Page text =>

^^^^^^^^

It was just over a year ago that Heidi Keller-Phillips was sitting in a building just off east 10th Street. The room was unfinished, had no heat and definitely wasn’t built for a group of dancers to use for practice. Needless to say, she was feeling down.

“We don't have anything tangible right now,” says Keller-Phillips, recalling how she felt at the time. “We might not have a home and our future might not be secure, but we still have our art form and we still have one another. We still have this form of expression and it’s valid. We can inspire people.”

Motus Dance was in the middle of a transition. They had just lost their studio space and felt like there was no hope at having a season. Keller-Phillips made a decision that instead of having a season they would focus their energy on one main show — Maze.

“It came out of conversations about emotion and kind of navigating through the maze of figuring that out, and how it’s not really all that accepted to show your emotions in a lot of places these days,” says Keller-Phillips. “It’s our job as artists to express ourselves and inspire other people and make that available … It’s the maze of relationships; the maze of emotion, control, restraint; the maze of working within the box, working outside of that box. The maze of perspective and even entrapment.”

Emotions were high for the Motus dancers until they found a new space at the Basile Opera Center.

“We were having to compromise a lot of what our vision for what Motus could be,” says Keller-Phillips. “We were at a place of struggle as a group for sure.”

That struggle lead to 7 in-house choreographers and the audio and visual work of filmmaker Charles Borowicz (Anc Movies) creating a show that is extremely versatile.

“The idea of the project, maze, can take on so many different forms,” says Borowicz. “You have relationships as a maze, you have social issues as a maze, you have place as a maze, you have the body as a maze. All kinds of different metaphors that maze can help you approach.”

Borowicz regularly makes film and design content for Motus. For the upcoming show he took it a step further. Videos will bookend each dance and are woven into a few. He decided to focus the standalone pieces on the idea of space, using things like a phantom ride style of shooting, city scapes, woods and point of view from a child’s eye all play with the concept.

^^^^^^^^

Short problem 1 =>
Copy the rows word for word, from the first row through the line containing "Action: click(47, 33)", and leave out the pictures.
Short problem 2 =>
Pick up the piece on Motus Dance and its show Maze after its final sentence, and keep writing it.

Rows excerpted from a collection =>
^^^^^^^^

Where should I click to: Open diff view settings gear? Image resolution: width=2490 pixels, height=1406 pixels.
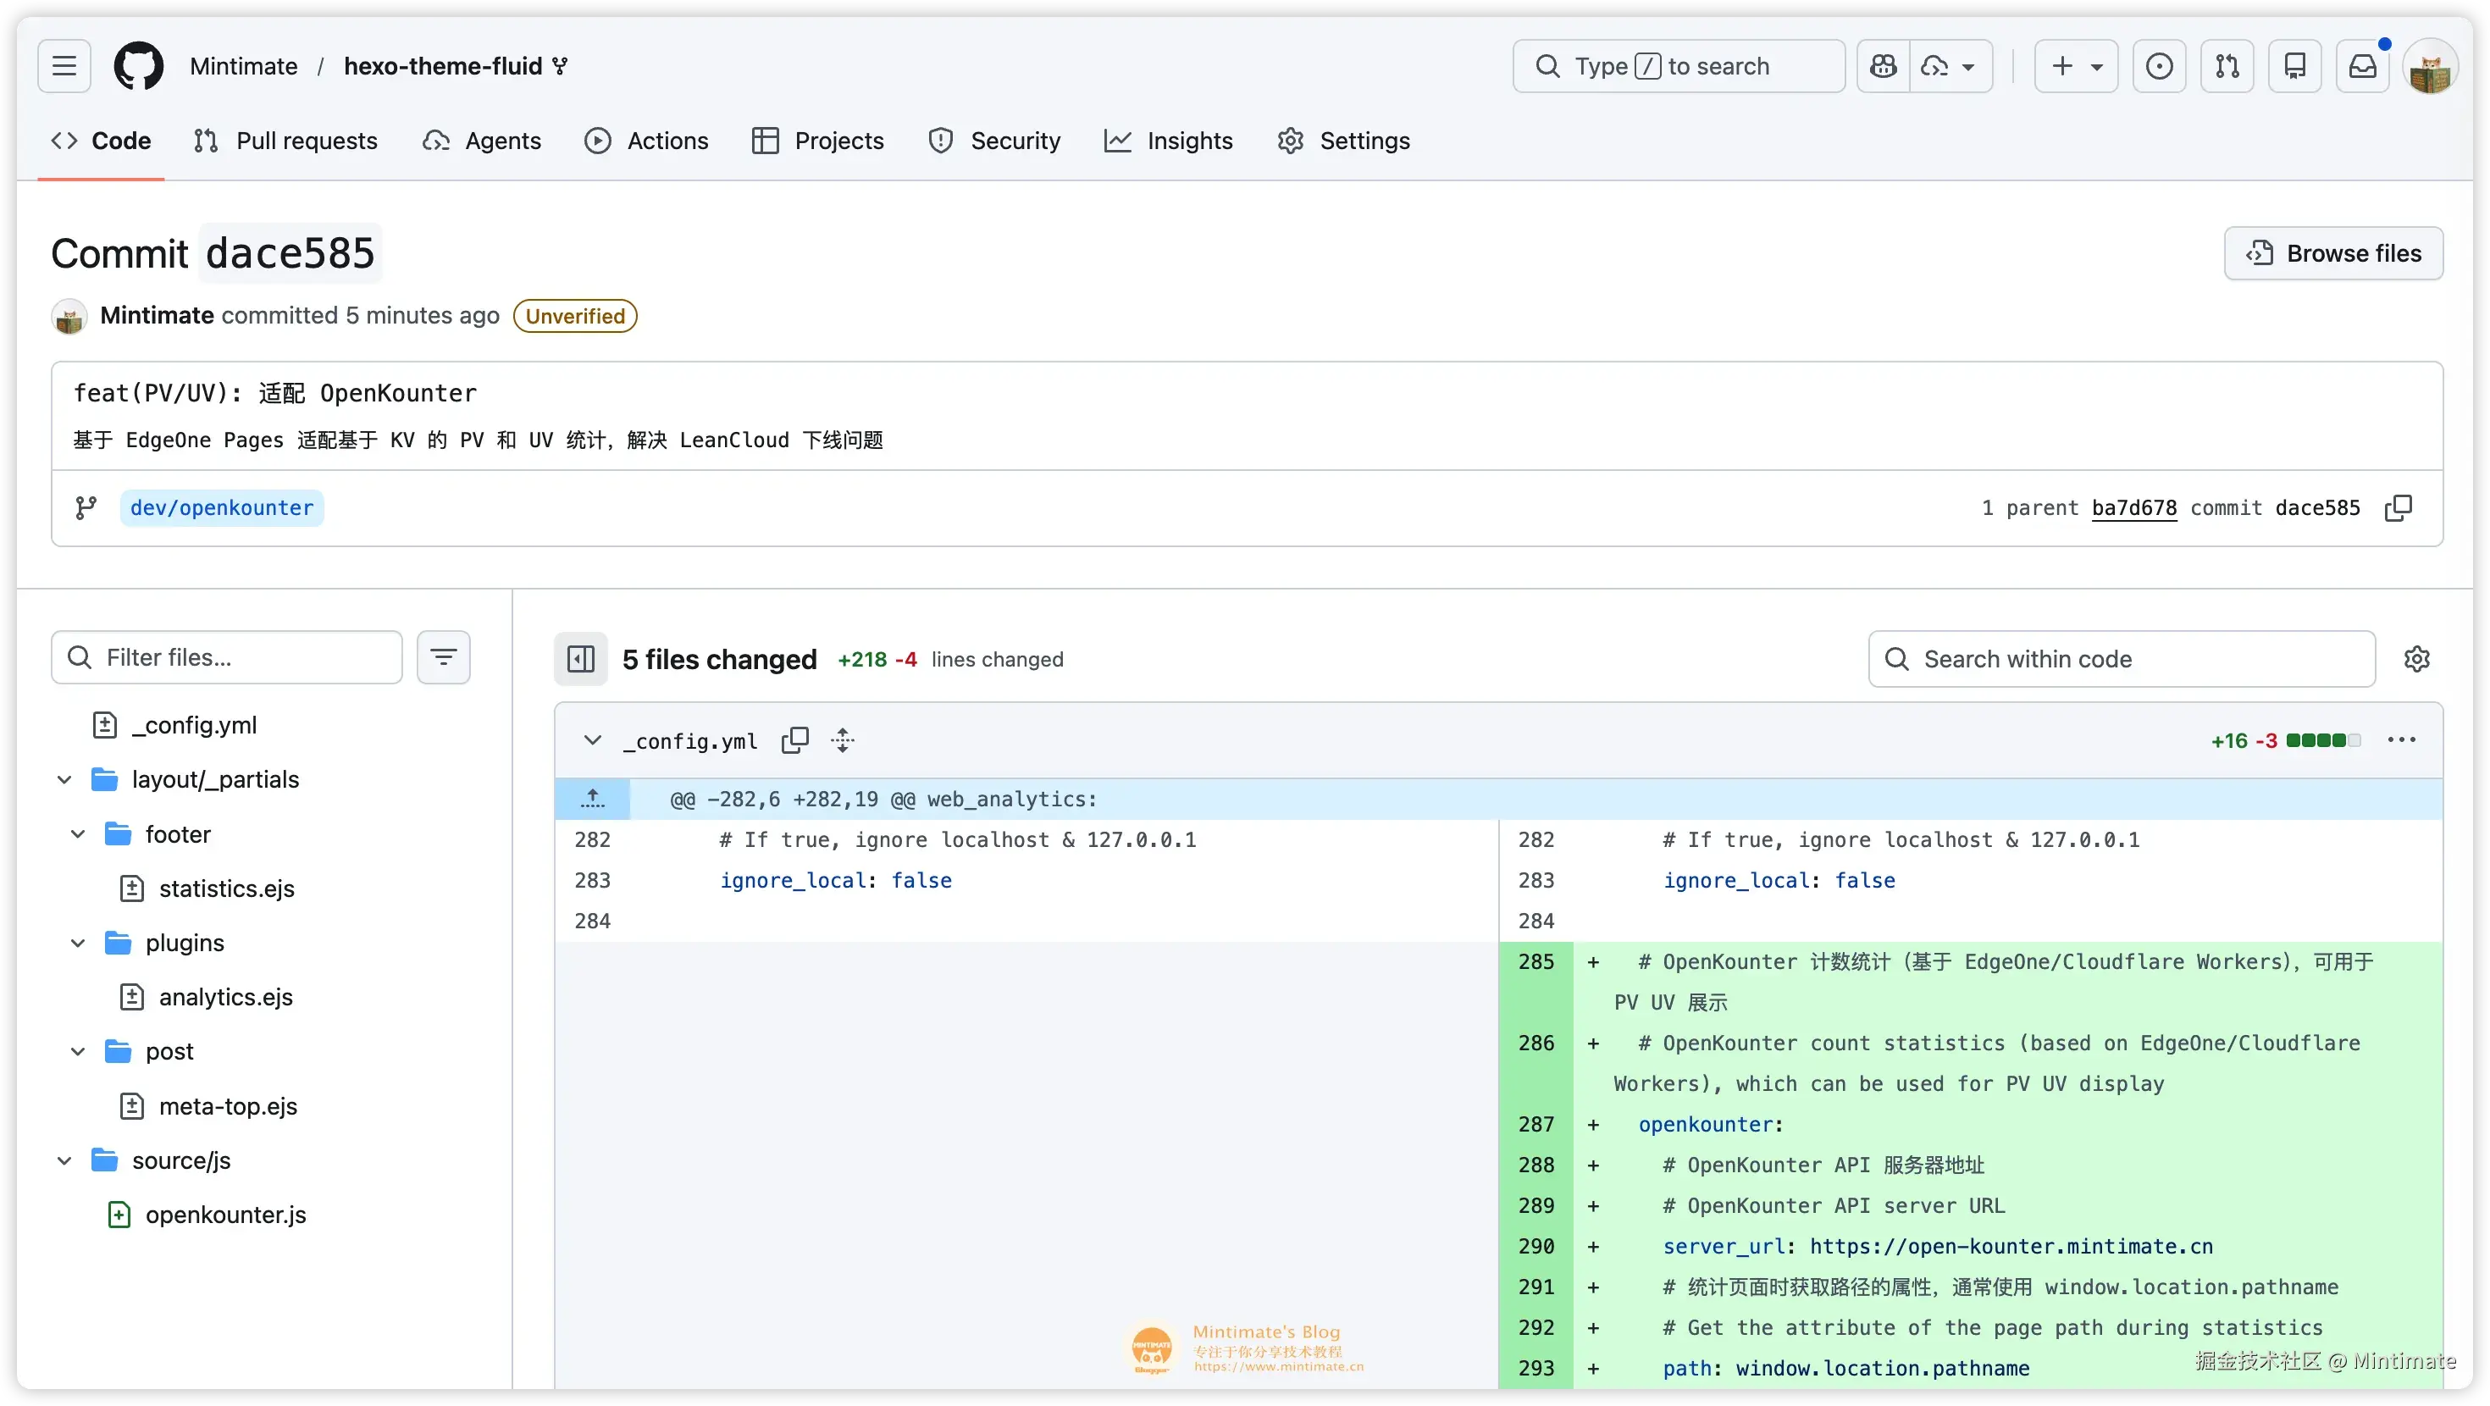point(2417,659)
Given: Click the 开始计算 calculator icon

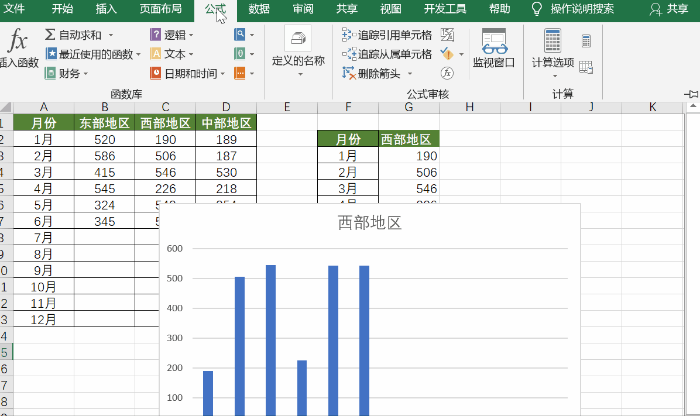Looking at the screenshot, I should (586, 40).

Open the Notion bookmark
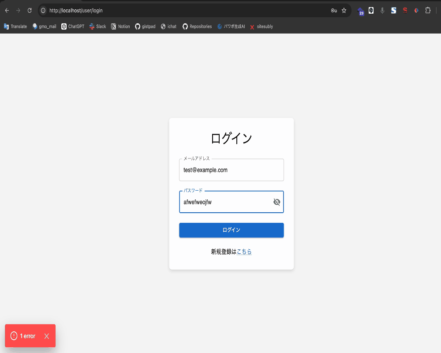(120, 26)
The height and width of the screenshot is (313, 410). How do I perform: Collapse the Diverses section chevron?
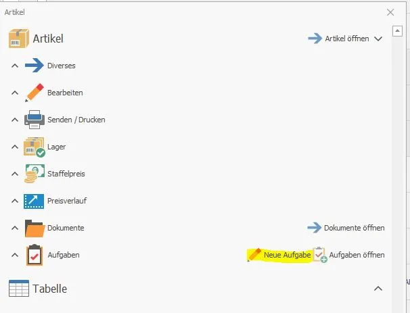[x=15, y=66]
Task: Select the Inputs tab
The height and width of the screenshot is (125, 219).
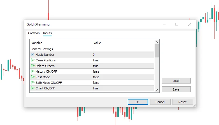Action: click(47, 33)
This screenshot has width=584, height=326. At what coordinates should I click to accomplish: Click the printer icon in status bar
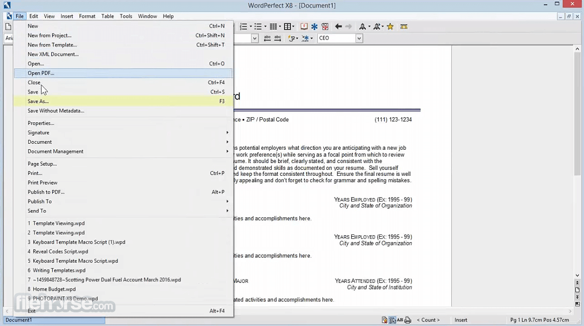point(408,320)
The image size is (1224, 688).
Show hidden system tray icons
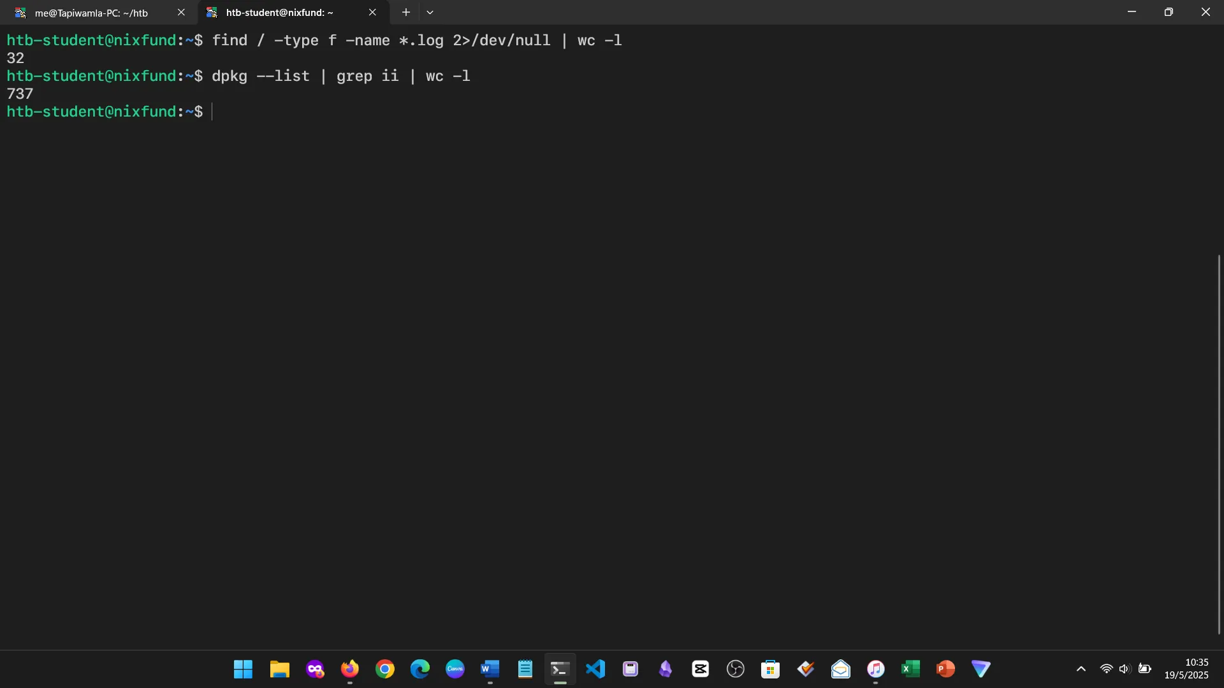[1081, 669]
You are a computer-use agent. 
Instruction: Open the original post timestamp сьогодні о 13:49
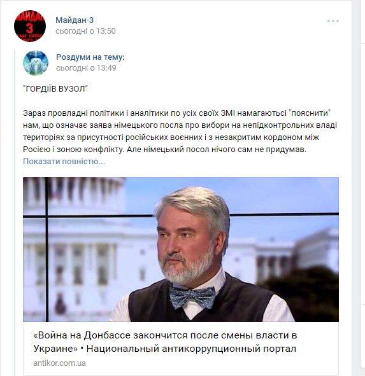coord(86,68)
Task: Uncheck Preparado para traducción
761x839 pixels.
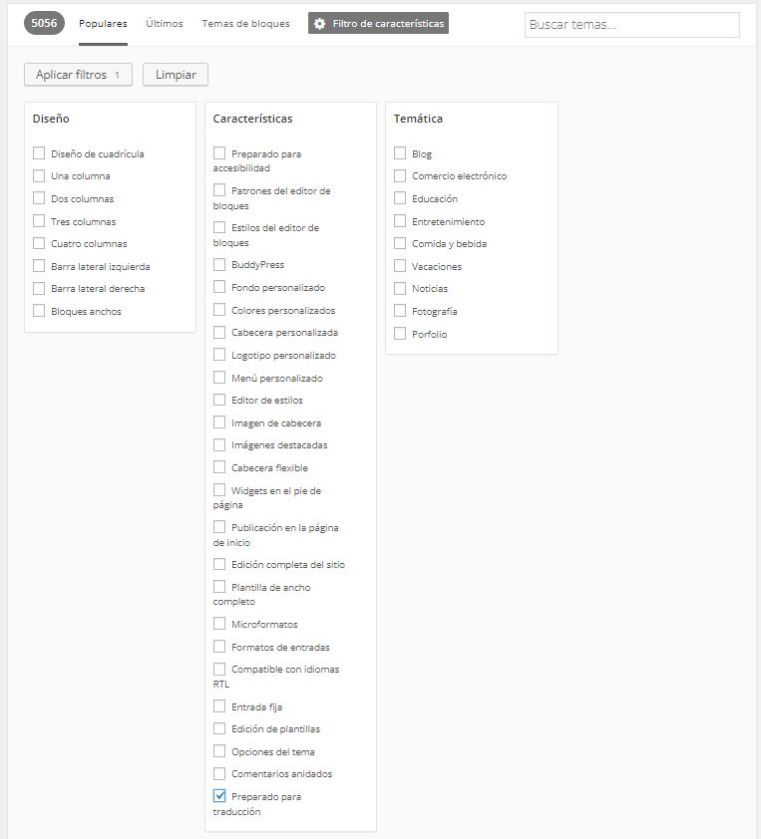Action: pyautogui.click(x=219, y=796)
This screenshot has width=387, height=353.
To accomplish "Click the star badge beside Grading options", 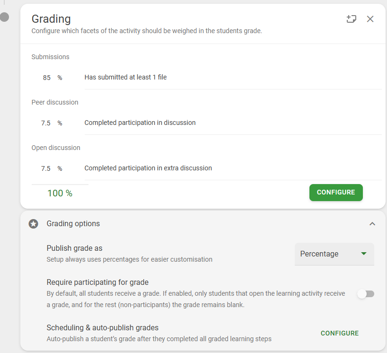I will (33, 223).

^^^^^^^^

Result 1 =>
Where should I click to: Open diff view settings gear? Image resolution: width=2490 pixels, height=1406 pixels.
point(2417,659)
Given: Click the 开始计算 calculator icon

Looking at the screenshot, I should (586, 40).

Open the Notion bookmark
(120, 26)
The height and width of the screenshot is (313, 410). How do I perform: Collapse the Diverses section chevron?
[x=15, y=66]
Task: Select the Inputs tab
The height and width of the screenshot is (125, 219).
Action: click(47, 33)

Result 2 =>
Katelin Ryan, a Motus dancer and choreographer for Maze, developed a piece about social and modern media that has videography projected on the dancers themselves.

“We liked the idea that it was actually projected on them,” says Borowicz. “That has metaphors — that these are things that are actually projected on people too.”

Borowicz also helped create the audio track for a piece by Jenny Thomas that uses survey questions about relationships as a script. They recorded the questions and answers being read aloud and layered them together to create a track.

Because the show covers such a broad topic — where everything from social media to romantic relationships are addressed — Keller-Phillips spent most of her time trying to make sure the entire set is as cohesive as possible. According to her each piece eludes to grander scene.

“We are being true to our modern dance and not spelling it out for people and being pretty abstract,” says Keller-Phillips.”At the same time it’s pretty tangible and people will be able to grasp something if not everything. I think that’s the lesson to a lot of our audiences. We’re not totally straightforward, and some people are uncomfortable with that.”


Nov. 13 - Dec 5.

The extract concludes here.